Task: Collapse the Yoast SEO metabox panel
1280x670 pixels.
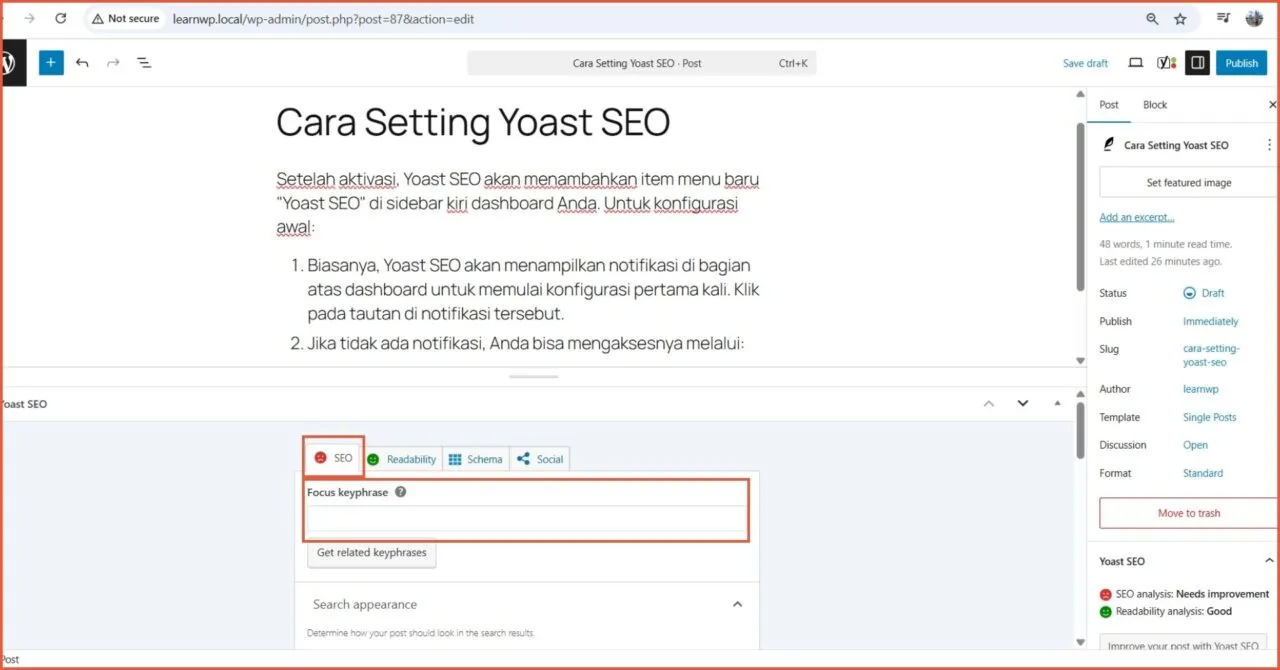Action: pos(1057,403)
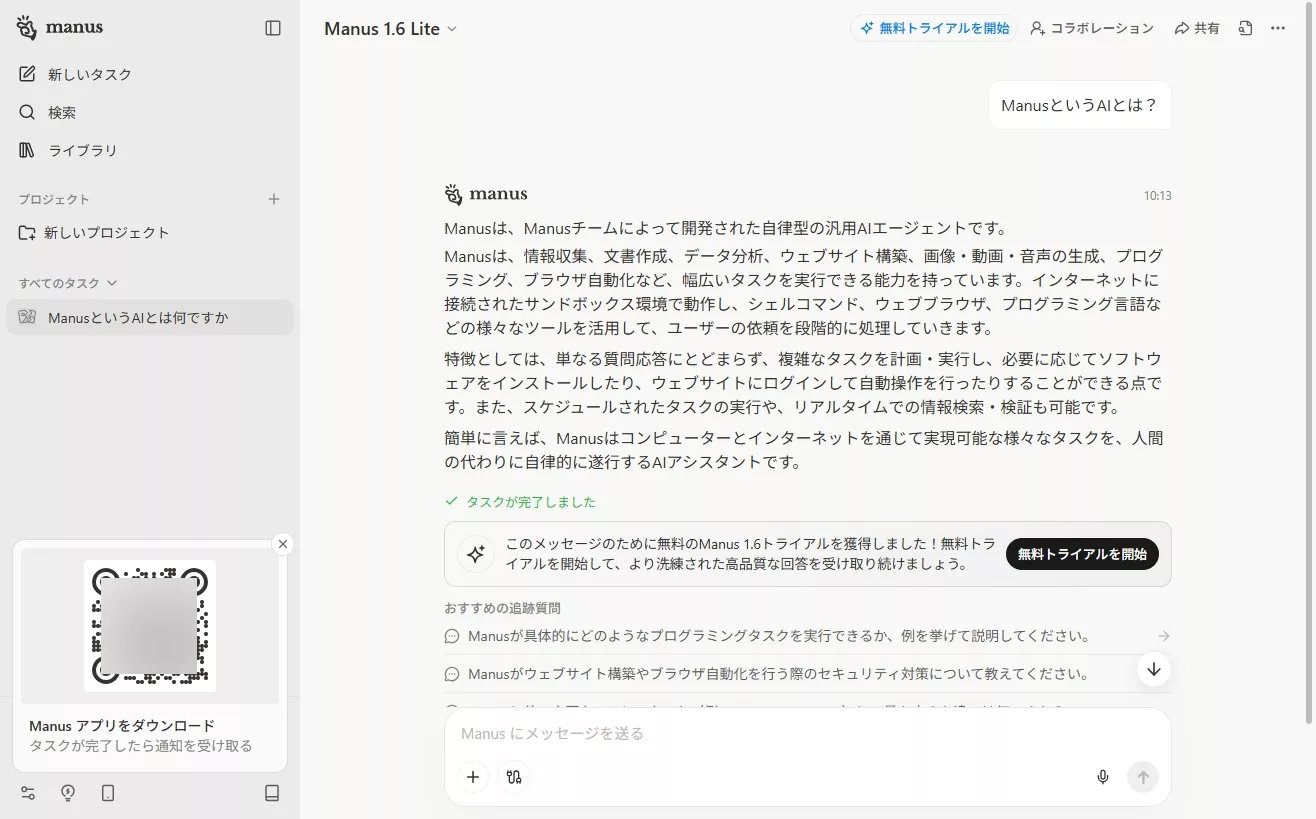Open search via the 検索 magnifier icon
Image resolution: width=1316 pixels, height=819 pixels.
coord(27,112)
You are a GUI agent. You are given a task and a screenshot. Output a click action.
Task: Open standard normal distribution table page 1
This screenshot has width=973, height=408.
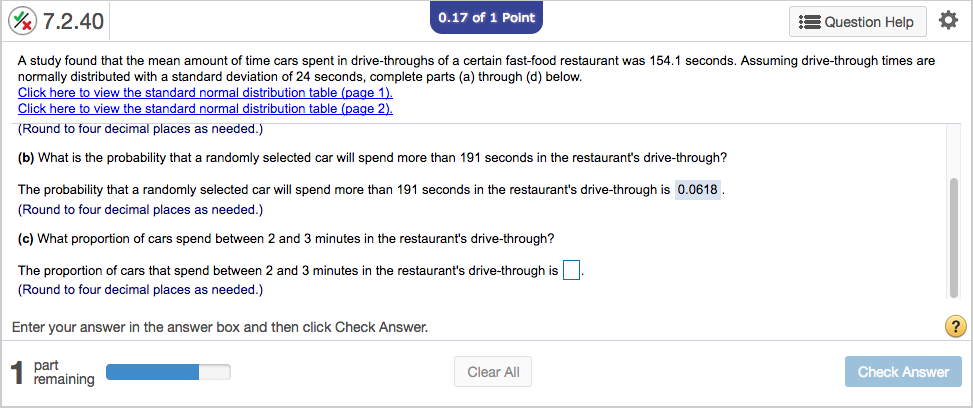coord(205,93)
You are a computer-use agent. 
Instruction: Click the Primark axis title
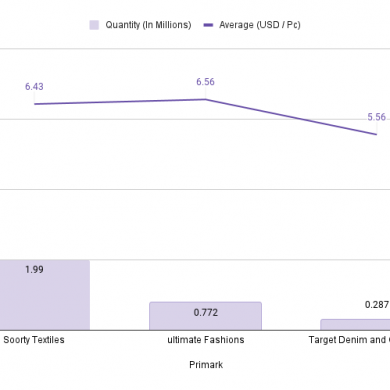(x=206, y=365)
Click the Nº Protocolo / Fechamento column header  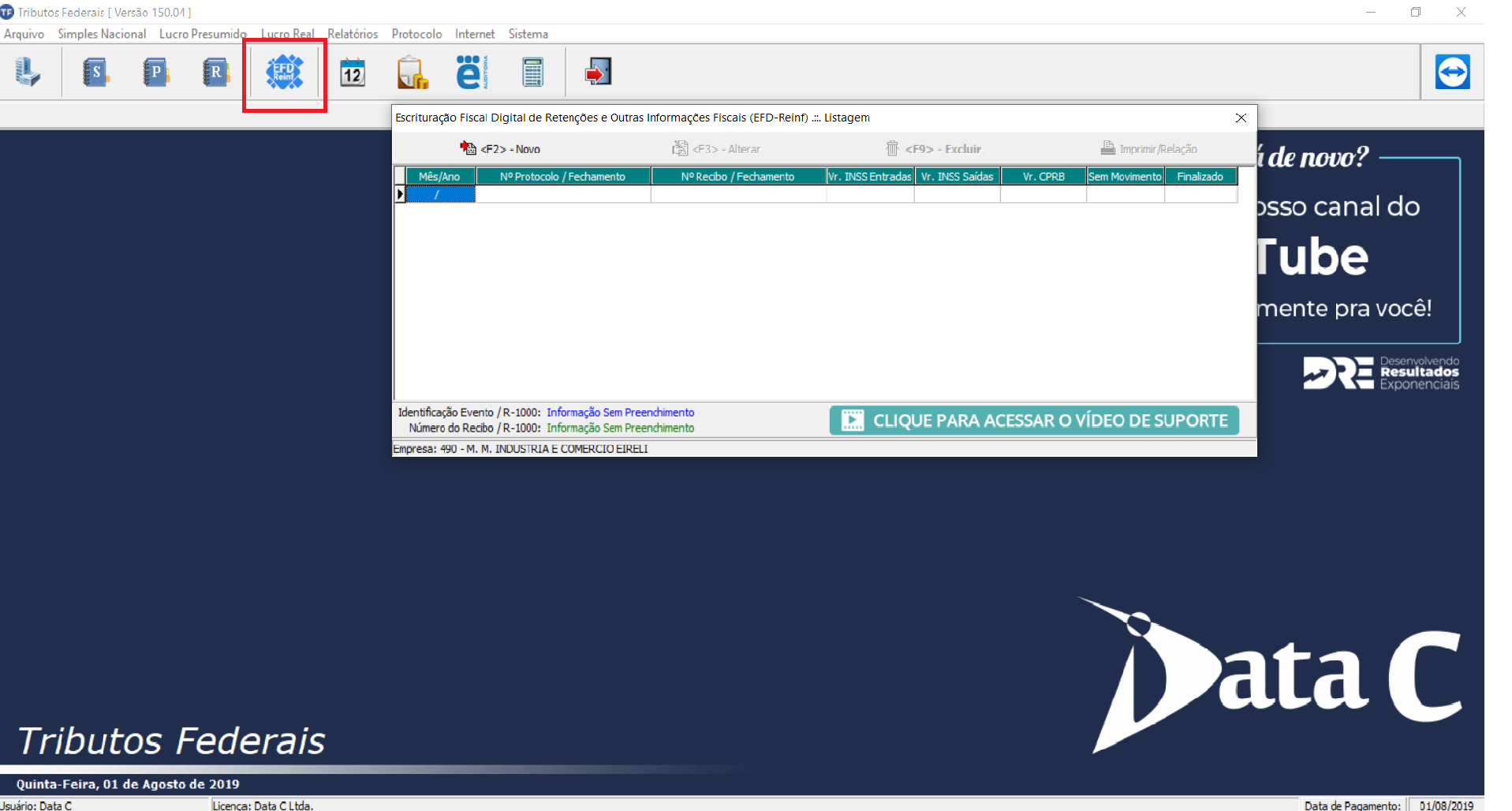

_ _ _ _ _ _ _

▸ **EXERCISE PROMPT**
The data above are to be repeated word for word, with any pictures left out.

▸ **ANSWER TO THE PROBLEM**
Task: Collapse the Yoast SEO metabox panel
1280x670 pixels.
Action: pos(1057,403)
Open search via the 検索 magnifier icon
Image resolution: width=1316 pixels, height=819 pixels.
coord(27,112)
You are a GUI agent. You are given a task and a screenshot. Output a click action.
Task: Open standard normal distribution table page 1
This screenshot has width=973, height=408.
coord(205,93)
You are a computer-use agent. 
Instruction: Click the Primark axis title
(x=206, y=365)
Click the Nº Protocolo / Fechamento column header  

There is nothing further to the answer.